We may ask: why does this matter? The answer is that at the heart of Christianity is a message of Good News, good news for all people of the love of God and the power of Jesus Christ to “make all things new.” Yes, people need to experience it and feel it as well as hear about it—of course. But we also need to be able to explain to them in straightforward language what it’s all about, without resorting to church talk that causes people to feel ignorant or on the outside of the group. We cannot pride ourselves on being inclusive when our use of language is exclusive!

I learned an important lesson about this a few years ago, when I was meeting with a group of young professionals and grad students in downtown Toronto. They had been talking with evangelical friends about their faith, and called me in to discuss their questions. 

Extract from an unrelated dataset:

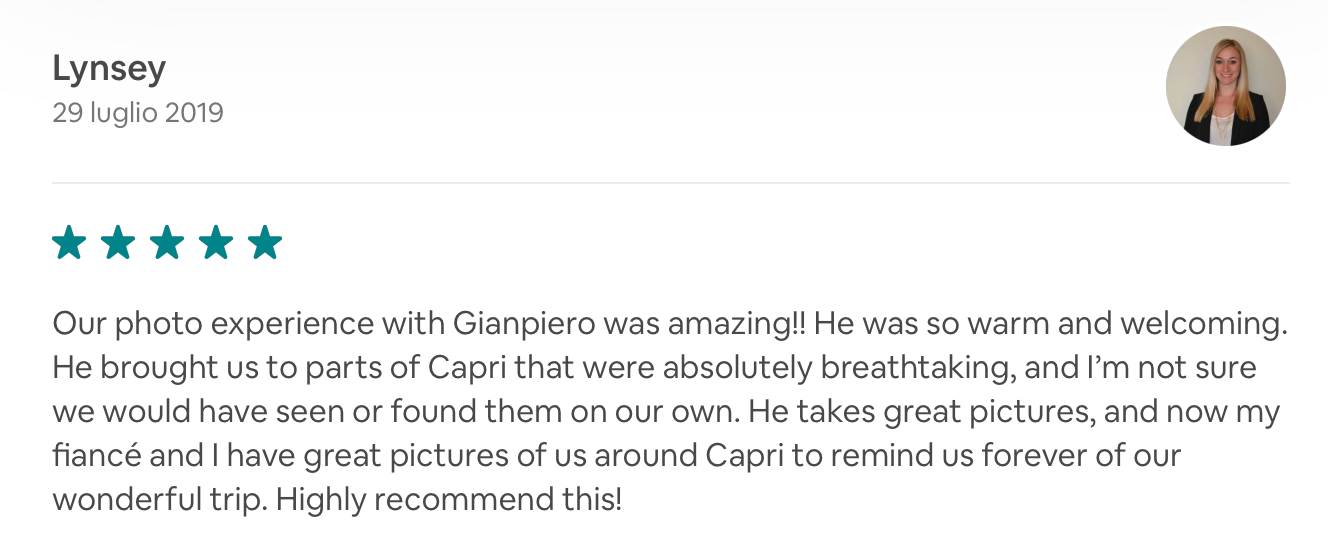
Task: Click the second rating star
Action: pyautogui.click(x=118, y=243)
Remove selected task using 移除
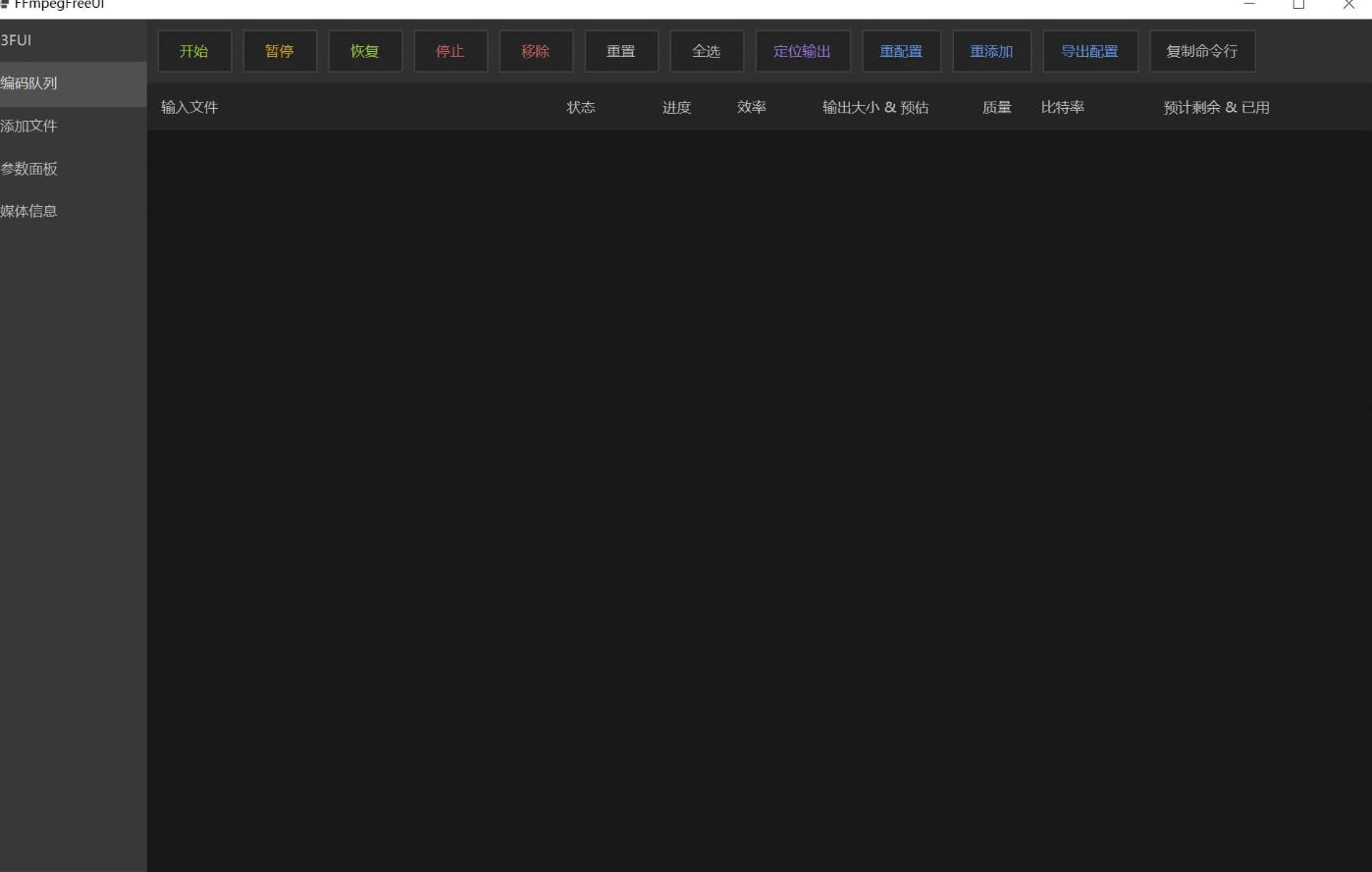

I asked them, “What have you learned from your friends about the heart of Christian faith?” One said, “Oh, it’s all about accepting-Jesus-Christ-as-your-Lord-and-Saviour.” (He made it sound almost like a single word.) Another said, “Well, we’re all sinners, but Jesus died for our sin, so if we confess our sins, we’ll be forgiven.” A third said, “Well, it’s all about worshipping God. [This was said with a roll of the eyes.] Though why God needs to be worshipped, I really don’t know.” None of them sounded very excited about what they had heard. None of them seemed to have heard it as “good news.” 

Then they asked me, “So what do you think Christianity is all about?” I said, “Actually, I think it’s all about joy. God loves us and wants to fill the world with joy. But every day, you and I do things that mess up God’s plan, so that the world is not filled with joy. But God says, If you follow Jesus, I will begin to fill your life with joy, and through you the whole world.”

There was a silence, and then one said, “I’ve never heard that before.” Another one said, “I kinda like it.” 

It was as though, when I replaced “salvation” with “joy,” and “sin” with “messing up,” and “repent and believe” with “follow Jesus,” a light was switched on. And it rekindled my desire to be a translator—even a fraction as good as C.S. Lewis.